Task goal:
In this exercise, the data must be written out exactly.

Exercise material:

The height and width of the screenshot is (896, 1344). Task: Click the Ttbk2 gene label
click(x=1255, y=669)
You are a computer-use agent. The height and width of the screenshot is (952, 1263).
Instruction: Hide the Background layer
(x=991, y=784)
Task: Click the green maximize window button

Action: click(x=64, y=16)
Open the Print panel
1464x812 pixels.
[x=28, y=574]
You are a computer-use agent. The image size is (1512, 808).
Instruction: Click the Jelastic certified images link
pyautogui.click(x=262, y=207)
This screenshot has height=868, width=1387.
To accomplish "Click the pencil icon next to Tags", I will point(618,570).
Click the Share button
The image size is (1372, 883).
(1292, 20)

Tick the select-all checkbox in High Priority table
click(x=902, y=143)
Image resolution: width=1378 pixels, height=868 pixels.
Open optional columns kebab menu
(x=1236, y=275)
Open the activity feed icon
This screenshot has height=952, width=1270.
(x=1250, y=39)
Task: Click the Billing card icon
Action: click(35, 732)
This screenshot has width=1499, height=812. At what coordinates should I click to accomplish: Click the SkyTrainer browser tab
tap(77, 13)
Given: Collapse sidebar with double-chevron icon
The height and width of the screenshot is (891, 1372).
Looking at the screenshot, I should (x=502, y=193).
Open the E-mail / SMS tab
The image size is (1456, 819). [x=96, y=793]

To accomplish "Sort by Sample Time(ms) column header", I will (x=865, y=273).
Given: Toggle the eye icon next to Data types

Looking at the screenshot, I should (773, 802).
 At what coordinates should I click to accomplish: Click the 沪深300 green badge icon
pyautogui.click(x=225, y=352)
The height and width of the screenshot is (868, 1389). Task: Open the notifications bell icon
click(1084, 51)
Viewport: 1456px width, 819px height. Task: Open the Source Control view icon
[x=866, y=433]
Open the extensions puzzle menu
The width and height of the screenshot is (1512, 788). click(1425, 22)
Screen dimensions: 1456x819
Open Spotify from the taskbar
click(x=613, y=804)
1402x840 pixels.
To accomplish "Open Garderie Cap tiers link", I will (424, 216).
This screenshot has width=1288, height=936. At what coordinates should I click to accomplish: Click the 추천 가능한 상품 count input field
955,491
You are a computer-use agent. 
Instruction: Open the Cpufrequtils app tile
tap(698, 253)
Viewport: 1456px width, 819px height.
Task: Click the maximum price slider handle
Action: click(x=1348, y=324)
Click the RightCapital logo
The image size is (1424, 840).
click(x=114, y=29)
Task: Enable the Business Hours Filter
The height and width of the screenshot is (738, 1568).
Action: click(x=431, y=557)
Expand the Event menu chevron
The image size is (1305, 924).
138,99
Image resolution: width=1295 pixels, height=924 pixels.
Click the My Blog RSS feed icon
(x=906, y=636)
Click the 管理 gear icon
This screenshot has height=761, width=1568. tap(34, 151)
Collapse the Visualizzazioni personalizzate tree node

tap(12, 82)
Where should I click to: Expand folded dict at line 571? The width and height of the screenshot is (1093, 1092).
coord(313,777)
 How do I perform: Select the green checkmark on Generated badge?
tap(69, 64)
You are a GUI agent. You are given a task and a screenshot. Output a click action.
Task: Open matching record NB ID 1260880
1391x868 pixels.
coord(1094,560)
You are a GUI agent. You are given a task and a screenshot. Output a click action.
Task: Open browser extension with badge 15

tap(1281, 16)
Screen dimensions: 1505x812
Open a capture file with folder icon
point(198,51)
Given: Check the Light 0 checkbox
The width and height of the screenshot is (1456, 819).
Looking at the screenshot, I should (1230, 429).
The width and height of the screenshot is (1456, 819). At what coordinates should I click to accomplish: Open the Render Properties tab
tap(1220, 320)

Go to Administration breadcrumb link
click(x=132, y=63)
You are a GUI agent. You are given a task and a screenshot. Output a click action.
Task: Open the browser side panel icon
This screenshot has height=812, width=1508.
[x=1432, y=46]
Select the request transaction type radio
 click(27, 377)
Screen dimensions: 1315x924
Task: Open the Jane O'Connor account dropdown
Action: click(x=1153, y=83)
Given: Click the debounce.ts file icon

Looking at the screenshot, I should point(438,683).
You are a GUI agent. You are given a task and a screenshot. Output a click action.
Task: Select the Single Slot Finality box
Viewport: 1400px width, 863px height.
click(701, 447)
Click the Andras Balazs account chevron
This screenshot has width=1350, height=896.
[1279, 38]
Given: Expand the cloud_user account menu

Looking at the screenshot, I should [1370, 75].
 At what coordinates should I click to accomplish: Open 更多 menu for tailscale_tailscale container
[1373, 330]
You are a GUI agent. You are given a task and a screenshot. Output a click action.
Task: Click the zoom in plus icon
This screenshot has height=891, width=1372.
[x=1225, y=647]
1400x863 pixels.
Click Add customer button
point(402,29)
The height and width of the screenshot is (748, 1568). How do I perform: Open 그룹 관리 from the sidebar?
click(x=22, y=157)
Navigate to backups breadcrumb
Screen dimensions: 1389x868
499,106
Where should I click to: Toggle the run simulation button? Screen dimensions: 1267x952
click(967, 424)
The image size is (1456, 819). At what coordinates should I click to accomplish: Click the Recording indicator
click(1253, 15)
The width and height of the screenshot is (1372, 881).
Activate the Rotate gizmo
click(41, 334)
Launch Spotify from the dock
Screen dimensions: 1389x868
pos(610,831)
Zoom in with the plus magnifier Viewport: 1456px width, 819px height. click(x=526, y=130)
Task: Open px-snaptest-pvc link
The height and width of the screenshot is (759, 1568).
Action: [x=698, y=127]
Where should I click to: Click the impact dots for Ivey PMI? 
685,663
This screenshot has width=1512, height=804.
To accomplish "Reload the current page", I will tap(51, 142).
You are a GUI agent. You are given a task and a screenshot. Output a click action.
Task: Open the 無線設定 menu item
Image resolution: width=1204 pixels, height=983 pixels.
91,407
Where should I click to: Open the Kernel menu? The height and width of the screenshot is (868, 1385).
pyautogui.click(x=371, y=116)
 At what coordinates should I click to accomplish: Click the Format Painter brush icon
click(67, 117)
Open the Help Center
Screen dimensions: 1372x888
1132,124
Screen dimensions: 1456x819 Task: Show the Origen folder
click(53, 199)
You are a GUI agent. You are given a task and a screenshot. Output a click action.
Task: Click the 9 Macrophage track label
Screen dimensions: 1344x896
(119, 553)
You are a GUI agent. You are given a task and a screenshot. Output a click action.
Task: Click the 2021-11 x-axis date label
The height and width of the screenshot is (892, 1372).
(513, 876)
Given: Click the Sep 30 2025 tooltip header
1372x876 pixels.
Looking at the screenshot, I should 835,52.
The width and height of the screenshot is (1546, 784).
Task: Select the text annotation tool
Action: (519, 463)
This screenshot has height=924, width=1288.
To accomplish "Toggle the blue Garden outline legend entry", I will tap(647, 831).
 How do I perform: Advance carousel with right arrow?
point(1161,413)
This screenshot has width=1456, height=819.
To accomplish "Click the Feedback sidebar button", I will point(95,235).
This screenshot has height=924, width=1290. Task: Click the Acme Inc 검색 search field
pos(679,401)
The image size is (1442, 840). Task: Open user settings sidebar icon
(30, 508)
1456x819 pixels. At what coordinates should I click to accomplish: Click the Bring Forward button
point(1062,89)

Answer box:
The height and width of the screenshot is (896, 1344). Task: Click the Ttbk2 gene label
click(x=1255, y=669)
You are a computer-use agent. The height and width of the screenshot is (952, 1263).
Instruction: Hide the Background layer
(x=991, y=784)
Task: Click the green maximize window button

Action: click(x=64, y=16)
Open the Print panel
1464x812 pixels.
[x=28, y=574]
You are a computer-use agent. The image size is (1512, 808).
Instruction: Click the Jelastic certified images link
pyautogui.click(x=262, y=207)
This screenshot has height=868, width=1387.
To accomplish "Click the pencil icon next to Tags", I will point(618,570).
Click the Share button
The image size is (1372, 883).
(1292, 20)

Tick the select-all checkbox in High Priority table
click(x=902, y=143)
Image resolution: width=1378 pixels, height=868 pixels.
Open optional columns kebab menu
(x=1236, y=275)
Open the activity feed icon
This screenshot has height=952, width=1270.
(x=1250, y=39)
Task: Click the Billing card icon
Action: click(35, 732)
This screenshot has width=1499, height=812. At what coordinates should I click to accomplish: Click the SkyTrainer browser tab
tap(77, 13)
Given: Collapse sidebar with double-chevron icon
The height and width of the screenshot is (891, 1372).
Looking at the screenshot, I should (x=502, y=193).
Open the E-mail / SMS tab
The image size is (1456, 819). [x=96, y=793]

To accomplish "Sort by Sample Time(ms) column header", I will (x=865, y=273).
Given: Toggle the eye icon next to Data types

Looking at the screenshot, I should (773, 802).
 At what coordinates should I click to accomplish: Click the 沪深300 green badge icon
pyautogui.click(x=225, y=352)
The height and width of the screenshot is (868, 1389). Task: Open the notifications bell icon
click(1084, 51)
Viewport: 1456px width, 819px height. Task: Open the Source Control view icon
[x=866, y=433]
Open the extensions puzzle menu
The width and height of the screenshot is (1512, 788). click(1425, 22)
Screen dimensions: 1456x819
Open Spotify from the taskbar
click(x=613, y=804)
1402x840 pixels.
To accomplish "Open Garderie Cap tiers link", I will (424, 216).
This screenshot has width=1288, height=936. At what coordinates should I click to accomplish: Click the 추천 가능한 상품 count input field
955,491
You are a computer-use agent. 
Instruction: Open the Cpufrequtils app tile
tap(698, 253)
Viewport: 1456px width, 819px height.
Task: Click the maximum price slider handle
Action: click(x=1348, y=324)
Click the RightCapital logo
The image size is (1424, 840).
click(x=114, y=29)
Task: Enable the Business Hours Filter
The height and width of the screenshot is (738, 1568).
Action: click(x=431, y=557)
Expand the Event menu chevron
The image size is (1305, 924).
138,99
Image resolution: width=1295 pixels, height=924 pixels.
Click the My Blog RSS feed icon
(x=906, y=636)
Click the 管理 gear icon
This screenshot has height=761, width=1568. tap(34, 151)
Collapse the Visualizzazioni personalizzate tree node

tap(12, 82)
Where should I click to: Expand folded dict at line 571? The width and height of the screenshot is (1093, 1092).
coord(313,777)
 How do I perform: Select the green checkmark on Generated badge?
tap(69, 64)
You are a GUI agent. You are given a task and a screenshot. Output a click action.
Task: Open matching record NB ID 1260880
1391x868 pixels.
coord(1094,560)
You are a GUI agent. You are given a task and a screenshot. Output a click action.
Task: Open browser extension with badge 15

tap(1281, 16)
Screen dimensions: 1505x812
Open a capture file with folder icon
point(198,51)
Given: Check the Light 0 checkbox
The width and height of the screenshot is (1456, 819).
Looking at the screenshot, I should (1230, 429).
The width and height of the screenshot is (1456, 819). At what coordinates should I click to accomplish: Open the Render Properties tab
tap(1220, 320)

Go to Administration breadcrumb link
click(x=132, y=63)
You are a GUI agent. You are given a task and a screenshot. Output a click action.
Task: Open the browser side panel icon
This screenshot has height=812, width=1508.
[x=1432, y=46]
Select the request transaction type radio
 click(27, 377)
Screen dimensions: 1315x924
Task: Open the Jane O'Connor account dropdown
Action: click(x=1153, y=83)
Given: Click the debounce.ts file icon

Looking at the screenshot, I should point(438,683).
You are a GUI agent. You are given a task and a screenshot. Output a click action.
Task: Select the Single Slot Finality box
Viewport: 1400px width, 863px height.
click(701, 447)
Click the Andras Balazs account chevron
This screenshot has width=1350, height=896.
[1279, 38]
Given: Expand the cloud_user account menu

Looking at the screenshot, I should [1370, 75].
 At what coordinates should I click to accomplish: Open 更多 menu for tailscale_tailscale container
[1373, 330]
You are a GUI agent. You are given a task and a screenshot. Output a click action.
Task: Click the zoom in plus icon
This screenshot has height=891, width=1372.
[x=1225, y=647]
1400x863 pixels.
Click Add customer button
point(402,29)
The height and width of the screenshot is (748, 1568). How do I perform: Open 그룹 관리 from the sidebar?
click(x=22, y=157)
Navigate to backups breadcrumb
Screen dimensions: 1389x868
499,106
Where should I click to: Toggle the run simulation button? Screen dimensions: 1267x952
click(967, 424)
The image size is (1456, 819). At what coordinates should I click to accomplish: Click the Recording indicator
click(1253, 15)
The width and height of the screenshot is (1372, 881).
Activate the Rotate gizmo
click(41, 334)
Launch Spotify from the dock
Screen dimensions: 1389x868
pos(610,831)
Zoom in with the plus magnifier Viewport: 1456px width, 819px height. click(x=526, y=130)
Task: Open px-snaptest-pvc link
The height and width of the screenshot is (759, 1568).
Action: [x=698, y=127]
Where should I click to: Click the impact dots for Ivey PMI? 
685,663
This screenshot has width=1512, height=804.
To accomplish "Reload the current page", I will tap(51, 142).
You are a GUI agent. You are given a task and a screenshot. Output a click action.
Task: Open the 無線設定 menu item
Image resolution: width=1204 pixels, height=983 pixels.
91,407
Where should I click to: Open the Kernel menu? The height and width of the screenshot is (868, 1385).
pyautogui.click(x=371, y=116)
 At what coordinates should I click to accomplish: Click the Format Painter brush icon
click(67, 117)
Open the Help Center
Screen dimensions: 1372x888
1132,124
Screen dimensions: 1456x819 Task: Show the Origen folder
click(53, 199)
You are a GUI agent. You are given a task and a screenshot. Output a click action.
Task: Click the 9 Macrophage track label
Screen dimensions: 1344x896
(119, 553)
You are a GUI agent. You are given a task and a screenshot. Output a click action.
Task: Click the 2021-11 x-axis date label
The height and width of the screenshot is (892, 1372).
(513, 876)
Given: Click the Sep 30 2025 tooltip header
1372x876 pixels.
Looking at the screenshot, I should 835,52.
The width and height of the screenshot is (1546, 784).
Task: Select the text annotation tool
Action: (519, 463)
This screenshot has height=924, width=1288.
To accomplish "Toggle the blue Garden outline legend entry", I will tap(647, 831).
 How do I perform: Advance carousel with right arrow?
point(1161,413)
This screenshot has width=1456, height=819.
To accomplish "Click the Feedback sidebar button", I will point(95,235).
This screenshot has height=924, width=1290. Task: Click the Acme Inc 검색 search field
pos(679,401)
The image size is (1442, 840). Task: Open user settings sidebar icon
(30, 508)
1456x819 pixels. At what coordinates should I click to accomplish: Click the Bring Forward button
point(1062,89)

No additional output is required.